Begin at the entry line that contains "Click the email envelope icon" and stop after the one that contains "coord(859,378)". Write out only those lines again, swapping "envelope" for "mail" and leaving everything else unchanged.

--- BEGIN Material for this task ---

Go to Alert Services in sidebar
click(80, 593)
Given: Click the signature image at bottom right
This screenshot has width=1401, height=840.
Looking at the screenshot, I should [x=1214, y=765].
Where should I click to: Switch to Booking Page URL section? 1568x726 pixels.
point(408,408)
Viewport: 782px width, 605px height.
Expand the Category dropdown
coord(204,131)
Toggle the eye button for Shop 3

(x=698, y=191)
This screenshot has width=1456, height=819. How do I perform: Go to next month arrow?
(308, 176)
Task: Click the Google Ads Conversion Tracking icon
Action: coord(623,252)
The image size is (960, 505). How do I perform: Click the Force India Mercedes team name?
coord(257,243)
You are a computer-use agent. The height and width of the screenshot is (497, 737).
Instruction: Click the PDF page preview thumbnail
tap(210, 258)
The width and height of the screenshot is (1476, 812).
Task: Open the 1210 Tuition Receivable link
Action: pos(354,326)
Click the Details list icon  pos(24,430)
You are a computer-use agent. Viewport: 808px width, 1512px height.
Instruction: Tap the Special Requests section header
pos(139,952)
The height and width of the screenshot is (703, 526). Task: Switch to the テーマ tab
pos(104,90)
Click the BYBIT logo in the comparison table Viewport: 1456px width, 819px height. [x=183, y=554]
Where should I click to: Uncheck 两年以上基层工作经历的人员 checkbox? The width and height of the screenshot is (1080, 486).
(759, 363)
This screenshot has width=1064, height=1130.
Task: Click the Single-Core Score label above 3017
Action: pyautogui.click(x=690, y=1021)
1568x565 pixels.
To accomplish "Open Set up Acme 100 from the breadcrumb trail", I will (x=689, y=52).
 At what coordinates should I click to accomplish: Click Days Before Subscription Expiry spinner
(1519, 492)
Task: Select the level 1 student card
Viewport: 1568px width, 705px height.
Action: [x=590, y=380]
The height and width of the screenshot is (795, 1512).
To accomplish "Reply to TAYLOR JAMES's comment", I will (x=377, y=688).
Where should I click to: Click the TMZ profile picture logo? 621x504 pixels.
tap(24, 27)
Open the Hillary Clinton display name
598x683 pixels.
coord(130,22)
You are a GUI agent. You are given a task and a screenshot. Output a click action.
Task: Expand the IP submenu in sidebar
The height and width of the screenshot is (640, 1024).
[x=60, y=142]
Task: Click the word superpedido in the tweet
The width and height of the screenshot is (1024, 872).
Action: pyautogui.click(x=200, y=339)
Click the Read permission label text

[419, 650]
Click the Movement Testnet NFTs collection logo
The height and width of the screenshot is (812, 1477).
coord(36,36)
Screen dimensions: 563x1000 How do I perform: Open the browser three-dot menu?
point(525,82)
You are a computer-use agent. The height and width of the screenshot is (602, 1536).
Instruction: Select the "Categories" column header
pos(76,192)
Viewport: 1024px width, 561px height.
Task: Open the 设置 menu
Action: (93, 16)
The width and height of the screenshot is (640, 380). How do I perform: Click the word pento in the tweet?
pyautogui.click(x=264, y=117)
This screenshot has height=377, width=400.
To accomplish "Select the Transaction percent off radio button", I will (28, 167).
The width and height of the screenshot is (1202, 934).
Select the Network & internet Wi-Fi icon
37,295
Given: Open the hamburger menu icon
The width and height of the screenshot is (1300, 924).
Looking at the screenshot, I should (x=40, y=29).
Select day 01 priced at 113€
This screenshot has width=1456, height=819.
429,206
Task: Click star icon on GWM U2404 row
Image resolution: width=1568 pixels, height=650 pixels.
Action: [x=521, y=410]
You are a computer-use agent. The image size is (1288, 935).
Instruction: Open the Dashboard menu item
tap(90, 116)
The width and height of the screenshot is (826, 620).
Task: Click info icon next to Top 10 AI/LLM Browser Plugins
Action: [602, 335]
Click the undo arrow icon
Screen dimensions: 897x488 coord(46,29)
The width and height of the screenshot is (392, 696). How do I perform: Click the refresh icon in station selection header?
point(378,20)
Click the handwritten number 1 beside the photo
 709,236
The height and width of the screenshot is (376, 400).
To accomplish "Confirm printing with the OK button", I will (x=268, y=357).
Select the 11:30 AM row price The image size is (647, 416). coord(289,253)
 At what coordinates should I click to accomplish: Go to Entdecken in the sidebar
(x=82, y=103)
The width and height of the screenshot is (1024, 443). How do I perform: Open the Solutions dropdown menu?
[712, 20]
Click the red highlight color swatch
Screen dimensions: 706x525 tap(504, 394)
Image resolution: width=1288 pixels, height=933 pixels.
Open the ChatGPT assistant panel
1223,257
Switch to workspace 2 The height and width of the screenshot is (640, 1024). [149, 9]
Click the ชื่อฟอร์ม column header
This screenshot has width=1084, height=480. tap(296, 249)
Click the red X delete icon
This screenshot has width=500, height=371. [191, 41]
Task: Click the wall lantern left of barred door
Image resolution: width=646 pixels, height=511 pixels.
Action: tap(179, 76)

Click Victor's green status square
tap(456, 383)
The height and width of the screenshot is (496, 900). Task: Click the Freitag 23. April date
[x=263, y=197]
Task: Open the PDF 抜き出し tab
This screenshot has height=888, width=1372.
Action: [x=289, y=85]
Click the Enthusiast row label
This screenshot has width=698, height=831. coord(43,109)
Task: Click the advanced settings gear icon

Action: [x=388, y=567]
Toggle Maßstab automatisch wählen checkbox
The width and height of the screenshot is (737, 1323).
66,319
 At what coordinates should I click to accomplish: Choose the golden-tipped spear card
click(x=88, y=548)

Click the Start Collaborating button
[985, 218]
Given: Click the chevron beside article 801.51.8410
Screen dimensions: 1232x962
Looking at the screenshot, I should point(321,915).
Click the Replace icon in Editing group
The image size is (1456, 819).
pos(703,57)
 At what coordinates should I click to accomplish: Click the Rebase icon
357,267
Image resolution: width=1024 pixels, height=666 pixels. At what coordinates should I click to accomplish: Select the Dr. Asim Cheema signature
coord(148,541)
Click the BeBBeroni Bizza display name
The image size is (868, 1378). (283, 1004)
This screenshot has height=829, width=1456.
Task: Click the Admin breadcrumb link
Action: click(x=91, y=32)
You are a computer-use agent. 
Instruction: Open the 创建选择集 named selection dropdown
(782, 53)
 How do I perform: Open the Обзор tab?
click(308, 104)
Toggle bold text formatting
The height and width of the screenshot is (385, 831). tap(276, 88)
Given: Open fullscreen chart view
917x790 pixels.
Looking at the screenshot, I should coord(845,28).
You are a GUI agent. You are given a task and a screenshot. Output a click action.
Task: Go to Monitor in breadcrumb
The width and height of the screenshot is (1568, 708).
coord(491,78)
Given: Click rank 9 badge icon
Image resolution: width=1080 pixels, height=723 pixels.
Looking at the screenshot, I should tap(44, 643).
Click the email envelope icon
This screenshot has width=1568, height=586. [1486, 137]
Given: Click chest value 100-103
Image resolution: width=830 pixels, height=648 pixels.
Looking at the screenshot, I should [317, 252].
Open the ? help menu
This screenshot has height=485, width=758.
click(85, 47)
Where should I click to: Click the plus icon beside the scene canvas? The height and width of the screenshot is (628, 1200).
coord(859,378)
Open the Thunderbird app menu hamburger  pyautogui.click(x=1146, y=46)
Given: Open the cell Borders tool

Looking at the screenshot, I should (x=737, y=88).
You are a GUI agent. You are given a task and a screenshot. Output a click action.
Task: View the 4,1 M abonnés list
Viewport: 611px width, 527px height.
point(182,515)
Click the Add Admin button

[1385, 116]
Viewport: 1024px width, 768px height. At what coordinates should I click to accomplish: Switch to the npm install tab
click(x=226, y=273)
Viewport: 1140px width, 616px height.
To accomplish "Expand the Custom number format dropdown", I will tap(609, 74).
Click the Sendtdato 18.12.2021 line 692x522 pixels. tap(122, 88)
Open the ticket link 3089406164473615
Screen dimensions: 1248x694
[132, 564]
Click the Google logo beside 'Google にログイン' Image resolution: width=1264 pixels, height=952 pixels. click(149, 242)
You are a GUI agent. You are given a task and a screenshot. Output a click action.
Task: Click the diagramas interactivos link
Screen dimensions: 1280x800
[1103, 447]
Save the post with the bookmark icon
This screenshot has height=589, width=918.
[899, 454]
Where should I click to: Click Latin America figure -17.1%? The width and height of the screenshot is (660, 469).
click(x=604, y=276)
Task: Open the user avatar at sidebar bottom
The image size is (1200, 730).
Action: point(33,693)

--- END Material for this task ---

● Solution:
Click the email mail icon
This screenshot has width=1568, height=586. [1486, 137]
Given: Click chest value 100-103
Image resolution: width=830 pixels, height=648 pixels.
Looking at the screenshot, I should [317, 252].
Open the ? help menu
This screenshot has height=485, width=758.
click(85, 47)
Where should I click to: Click the plus icon beside the scene canvas? The height and width of the screenshot is (628, 1200).
coord(859,378)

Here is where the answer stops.